I have worked out my survey results, and I have a confidence interval (Confidence Level 0.95) established, along with a standard deviation.

Now, I'm trying to work out the following. I've phrased it as clearly as I can, so it probably reads like a university exam question.

Let A(x) and B(x) be normal distributions with the same standard deviation, but different mean values.

Let $m$ represent the lower limit of $A$, and $n$ represent the upper limit of $A$, which represent the confidence interval (ie the actual result will be between them 95% of the time). The events are independent of each other.

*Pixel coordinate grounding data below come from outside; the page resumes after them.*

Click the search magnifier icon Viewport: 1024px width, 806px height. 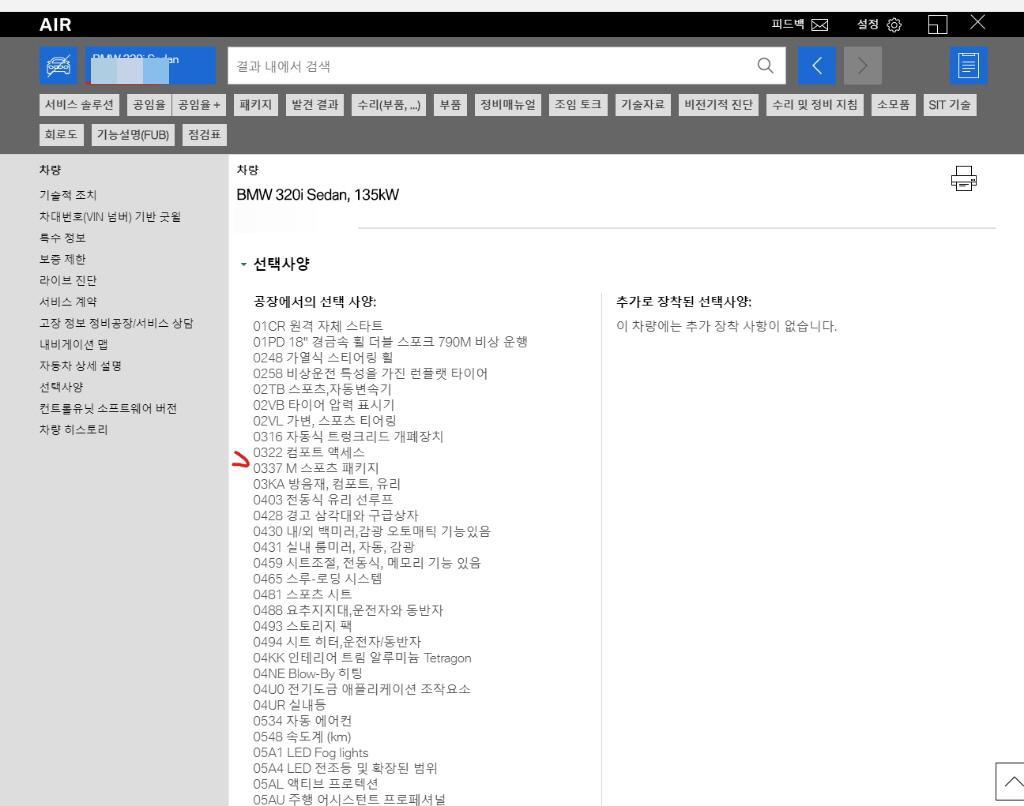click(x=765, y=67)
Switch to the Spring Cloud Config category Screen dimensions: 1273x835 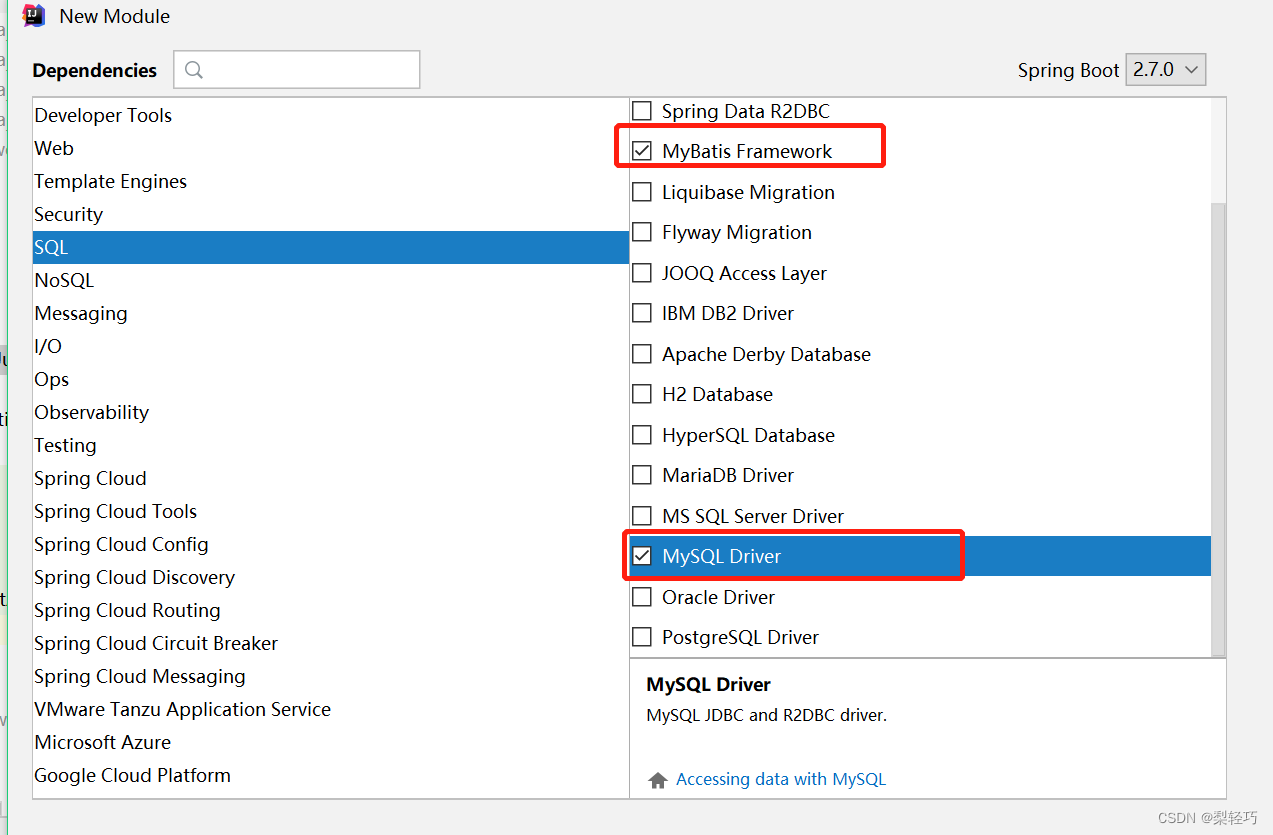[121, 544]
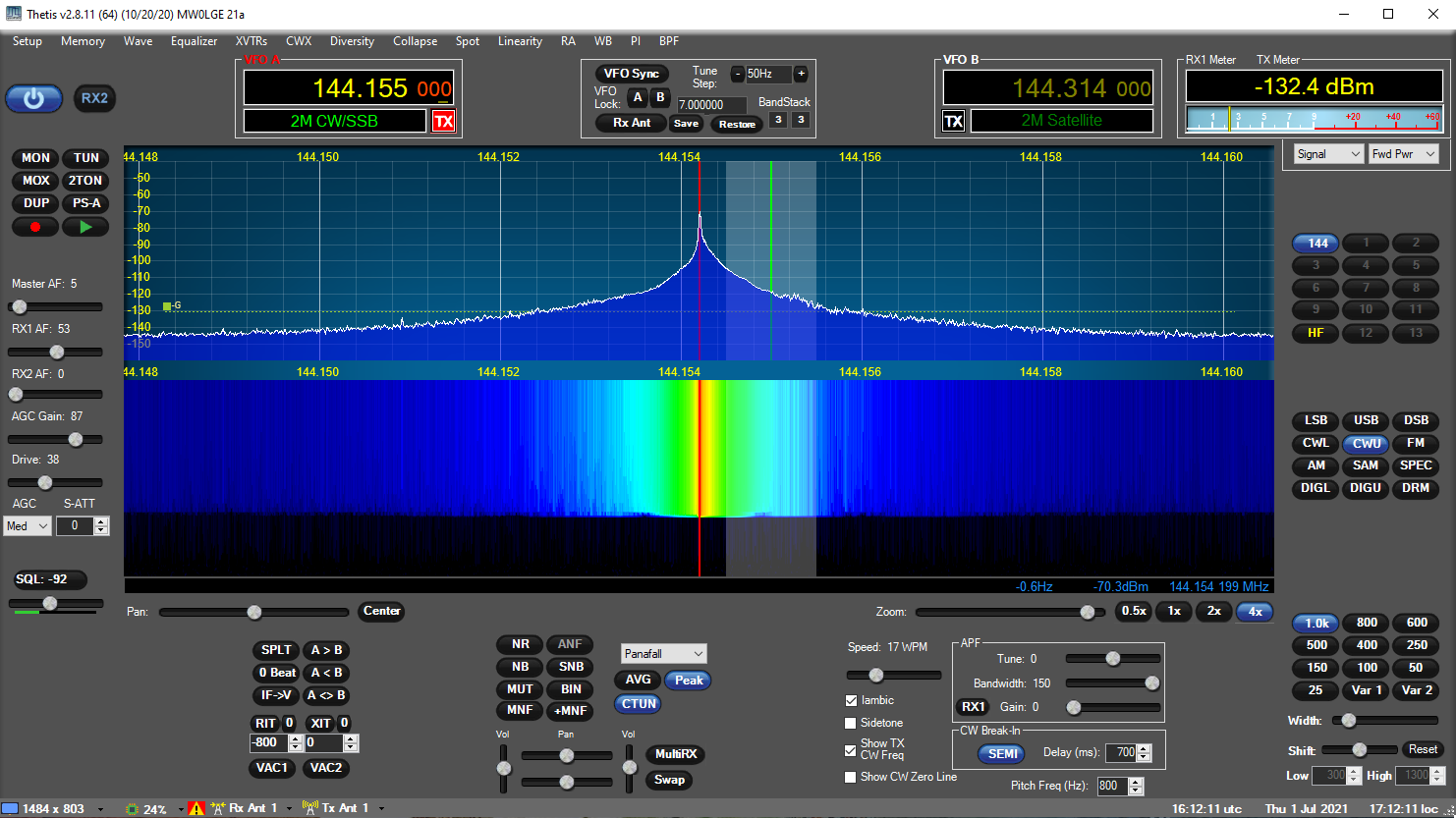This screenshot has width=1456, height=818.
Task: Open the Setup menu
Action: pos(27,41)
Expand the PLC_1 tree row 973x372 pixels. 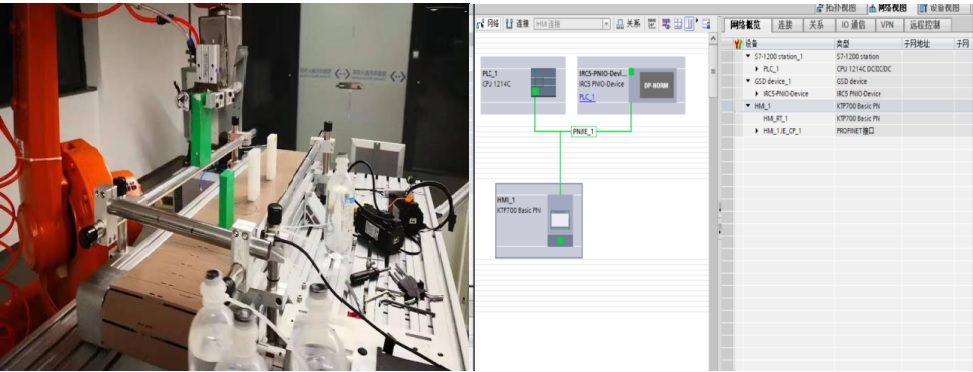[756, 69]
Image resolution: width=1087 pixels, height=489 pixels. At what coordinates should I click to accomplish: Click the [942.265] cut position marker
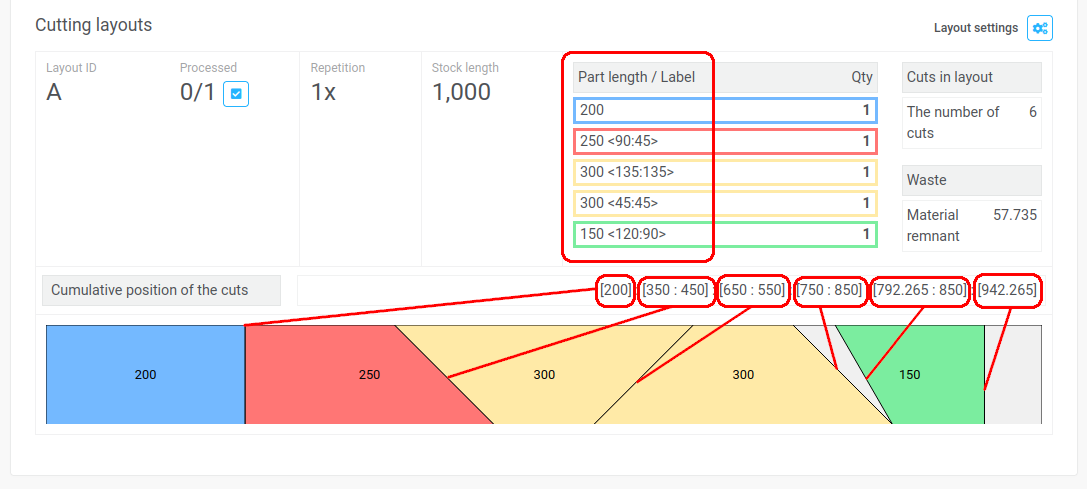[1007, 290]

In the same way, let $j$ and $k$ represent the lower and upper limits of $B$ respectively, where $j < m < k < n$, meaning the two distributions overlap.

ie:

$A=N(\sigma,\mu_{1})$,

$B=N(\sigma,\mu_{2})$

where $\mu_{2} < \mu_{1}$

What is the probability that the eventual result of the process where B prevails over A?

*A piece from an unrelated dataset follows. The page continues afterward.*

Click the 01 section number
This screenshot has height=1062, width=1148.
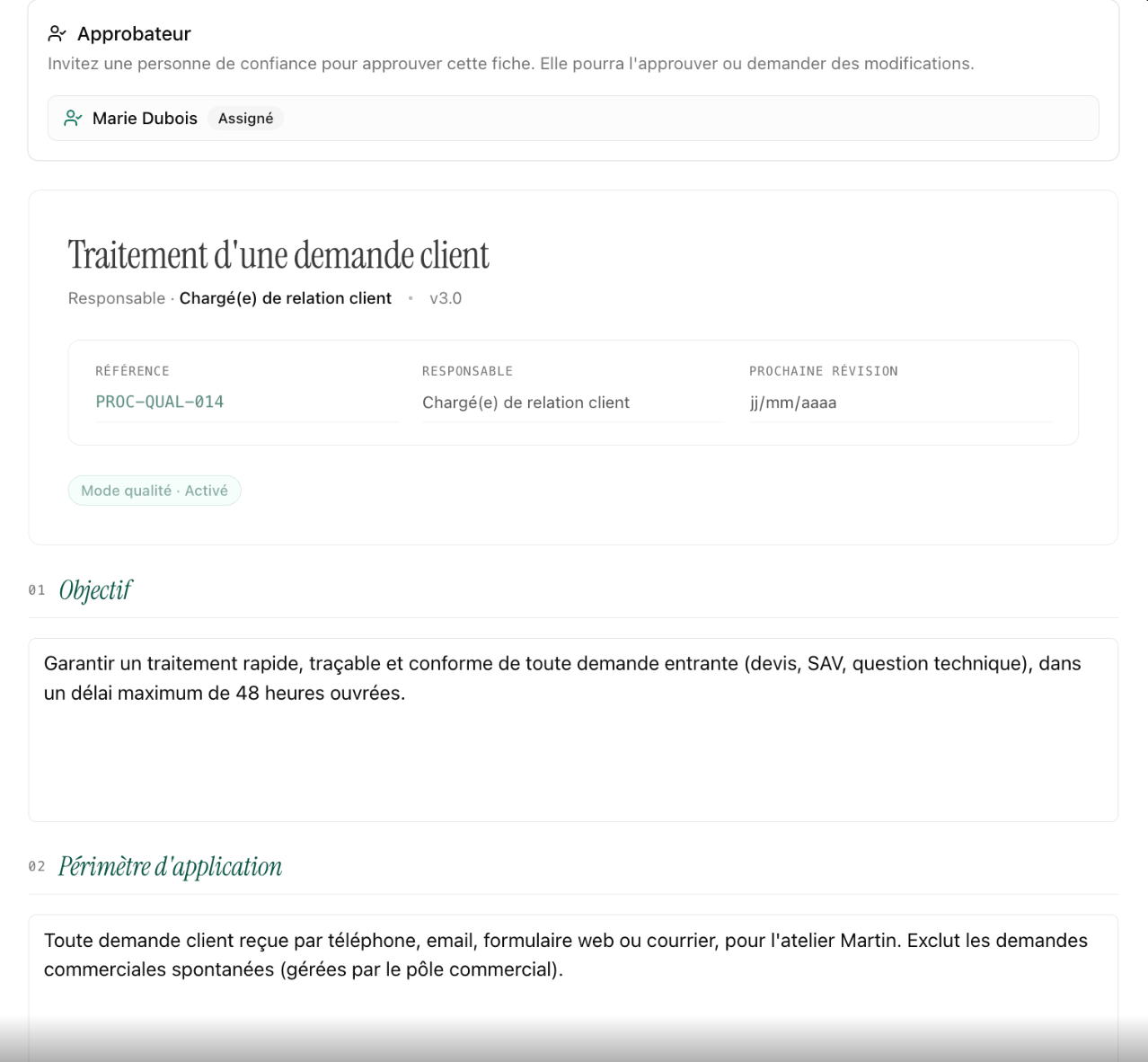click(37, 590)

ie: We end up with two points, $x_{1}\epsilon A$ and $x_{2}\epsilon B$, is such that $x_{1} \leq x_{2}$ ?

My gut feeling is it is this:

$\Large P \normalsize _{(x_{1} \leq x_{2})} = \Large \int_j^m[\normalsize B(x_{2}) * \int_m^k \! A(x_{1}) \mathrm dx \Large] \mathrm dx$

Am I on the right track here? What's the correct formula?

Thanks in advance!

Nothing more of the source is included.